The arrow  at the next line prompts that this rule triggers some action, namely the custom syntax highlighting. This is opposed to auxiliary rules, which can be leveraged in the other rules in the spirit similar to how views and CTEs are used in SQL.

The final semicolon demarcates the end of the rule.

The second rule – PlSqlCustom2 – is enabled by default, and its logic is documented at the help page.

Lets try something little more ambitious and try to highlight all the variables which are not defined. We can either add the PlSqlCustom3 rule, or start with scratch and repurpose the PlSqlCustom1. Here is the first attempt:

PlSqlCustom1: 
[node) identifier 
& ![node)decl_id 
& ![node-1) '.'
& ![node+1) '.'
& ![node^) pkg_body
& ![node^) subprg_spec
& ![node^) subprg_body
& ![node^) procedure_call
->
;

identifiers.pngWithout the negative conditions many more identifiers would have been highlighted as indicated by those red arrows. How would you know what grammar symbol to target? This can only be accomplished when examining the parse tree. For example, p_param1_todo declaration would have been highlighted because it is formally an identifier. However, it is also a decl_id. The reader is encouraged try commenting some of those negative conditions to see what is the effect at the PL/SQL code sample panel.
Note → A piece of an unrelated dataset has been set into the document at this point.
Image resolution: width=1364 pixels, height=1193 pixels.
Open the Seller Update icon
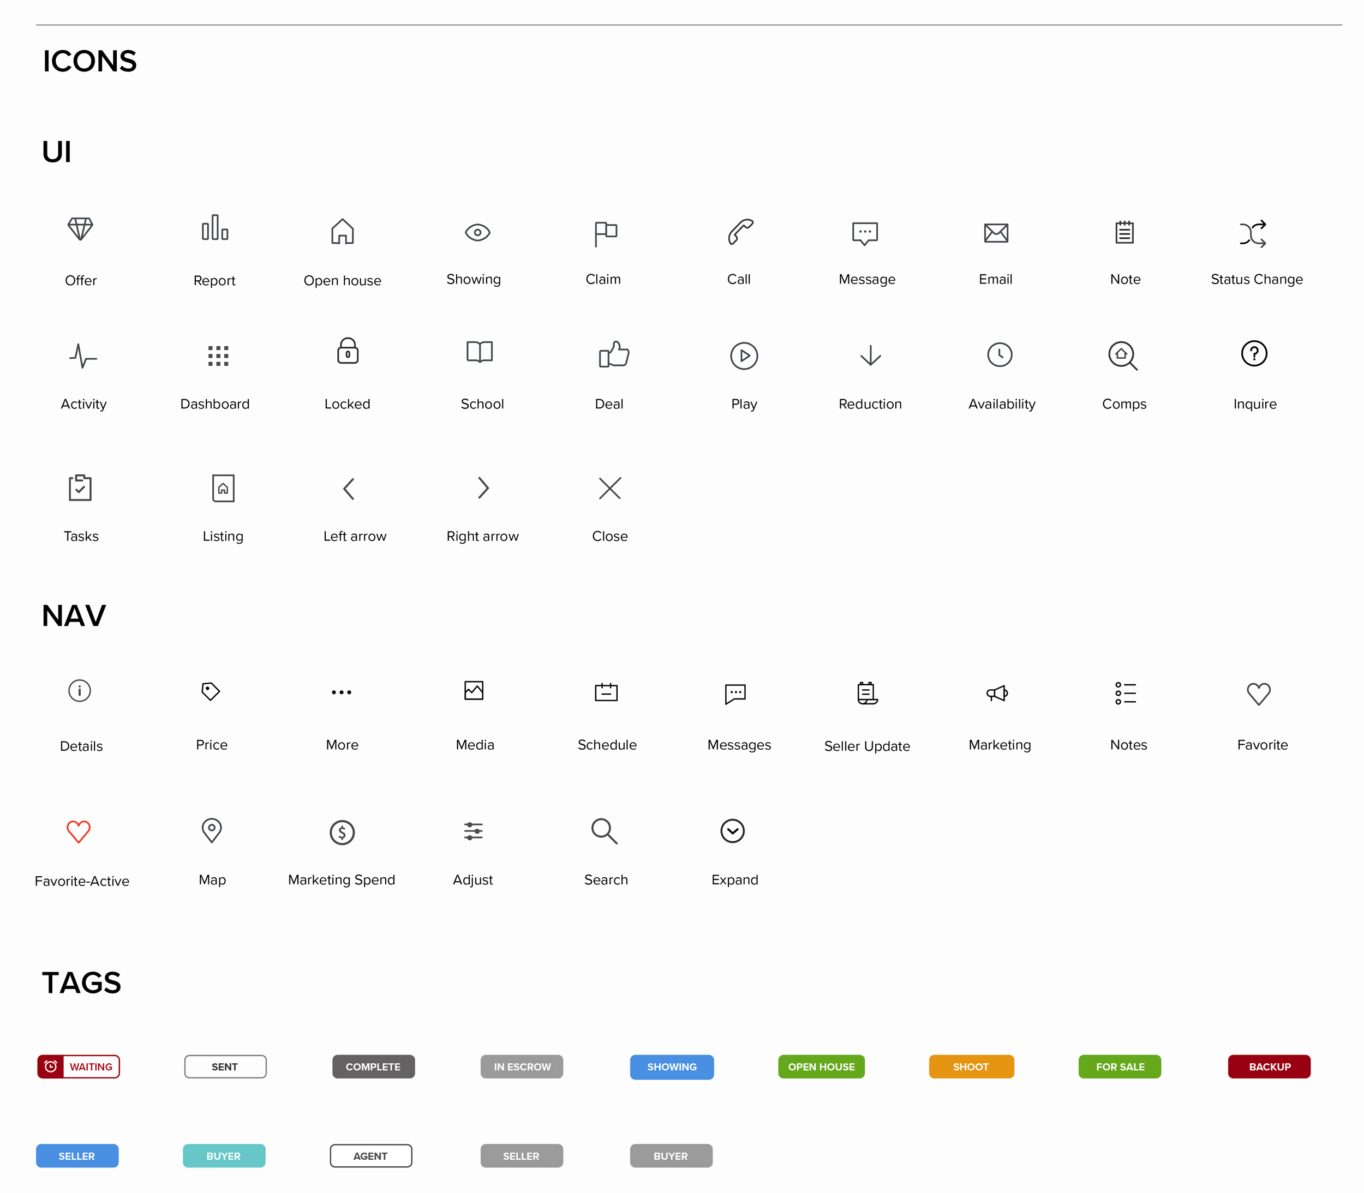866,693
Why the raise has been highlighted, it is certainly not an identifier? This is a bug: the combined SQL&PL/SQL grammar is highly ambiguous, and the parser recognized the statement as a function call.
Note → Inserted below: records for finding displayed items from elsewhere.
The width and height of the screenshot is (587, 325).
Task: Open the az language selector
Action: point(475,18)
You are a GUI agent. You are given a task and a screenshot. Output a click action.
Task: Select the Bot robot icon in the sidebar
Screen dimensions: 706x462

The second step is highlighting all variable declarations. We still want to keep the previous rule for later, this is why it is renamed, and its semantic action is removed:

decl.png

The final step is excluding those declarations from all identifier entries. However, it is little more subtle than that, and we can’t formally apply the subset difference. The identifiers and their declarations are always different nodes, and we want to match them by name. For that purpose, we rename the node attribute to the decl and introduce the two-attribute predicate matches(node, decl). Then, the final query is a set difference of all the ids minus matches (subtracting relations of different signature is legitimate in Arbori):

final.png

A little more refined version of the Arbori query for undefined variables:

ids:    
     [node) identifier
   & ([node) name | [node) arg) 
   & ![node+1) '.'
   & ![node^) procedure_call
   & (![node+1) '=' | ![node+2) '>')
   & ! ?node='true'
   & ! ?node='false'
   & ! ?node='sqlerrm'
; 

decls:     
     [decl) decl_id 
    & ([decl^) basic_d | [decl^) prm_spec | [decl^) subprg_spec)
|  [decl) identifier & [decl^) cursor_d 
; 

matches: ?ids.node = ?decls.decl
; 

PlSqlCustom1: ids - matches
->
;

This solution is only approximate, because no effort has been made to identify the variable scope. The ancestor-descendant relationship between the parse nodes is expressible in Arbori, and you can find numerous examples of its usage at the Custom Format preference page. However, unlike formatting, syntax highlighting is something triggered by every user keystroke. Arbori queries involving ancestor-descendant are slightly less efficient than simple traverse of parse tree… use it with caution.

Version 19.2 amendments

Since version 19.2 you are no longer limited with 3 rules and the fixed rule naming scheme.